- Provided passage:
•••••
2016년 3월 30일 수요일

in good company 39

in good company 39


WOODSIDE LODGE,
SOUTH NORWOOD HILL, S.E.,
_Nov. 28, 1891_.
 
MY DEAR KERNAHAN,
 
I have, in a very busy life, never passed through such a time of
depression as in the last nine or ten months. In the Spring I
left the old Parish of 21 years’ work and 31 years’ memories--and
how I got through the next couple of months I scarcely know. Only
by Grace of God. I went to Southend for a fortnight, but it was
simply a _ghastly_ time, I was ill in body and mind. Except for
the faith which Tennyson describes in the case of Enoch Arden’s
coming home, through which a man (believing in the Incarnation,
and therefore in the Perfect Human Sympathy of God) cannot be
“all unhappy,” I don’t know what would have become of me. I left
behind me, you know how much--how many is represented by 537
communicants, nearly all of them my spiritual children, and I had
before me, not a “howling wilderness” but a silent wilderness of
the worst of the City churches. A howling wilderness would have
stirred up the soldier’s blood that is in me--but the desolation
which I felt so ill was like a winding sheet. You must come
and see me at All Hallows, and while I show you the beautiful
present, I will show you in actual fact some of the dry bones.
•••••
- Dataset records:
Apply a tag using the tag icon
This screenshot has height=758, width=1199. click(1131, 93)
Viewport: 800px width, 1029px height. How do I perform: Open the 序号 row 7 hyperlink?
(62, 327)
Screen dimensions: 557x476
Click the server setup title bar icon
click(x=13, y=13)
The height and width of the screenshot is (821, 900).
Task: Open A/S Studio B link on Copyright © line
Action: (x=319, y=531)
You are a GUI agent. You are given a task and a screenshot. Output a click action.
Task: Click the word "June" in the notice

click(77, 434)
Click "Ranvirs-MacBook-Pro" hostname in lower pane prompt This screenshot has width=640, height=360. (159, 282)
•••••
- The task:
Write the next part of the letter to Kernahan, starting right after its final sentence. The data was drawn from a different source than the letter.

- Final result:
 
I need not tell you that I have had a great deal to do
Haggerstonwards. And oh! my correspondence with my old children!
 
I hope this does not sound to you like complaint or self-pity. I
only mean it as explanation--which would not be given in these
terms, except to one very much (I know) of my own temperament.
Indeed, there is no cause for anything but thankfulness. My
nerves were too worn out for Haggerston any longer. My successor
is one almost entirely after my own heart--my new parish is
exactly one (nearest to Haggerston in the City) I wished for.
The task of renovation, though it makes me a poor man for a year
or two, has been very good by way of distraction and for the
delight of making a garden out of such a wilderness of dry bones,
and after another six or nine months I may be able to afford a
curate, and, having no further special financial or parochial
anxieties, be able to settle to some final literary work. Indeed,
I am as I ought to be, very thankful.
 
So far most egotistically.
 
I am interested with my whole heart in what you tell me of
yourself. Do come and see me, to tell more. I will promise to
send you what I write, if you will undertake to do the same.
 
God bless you, dear friend.
 
Ever your most affectionate,
S. J. STONE.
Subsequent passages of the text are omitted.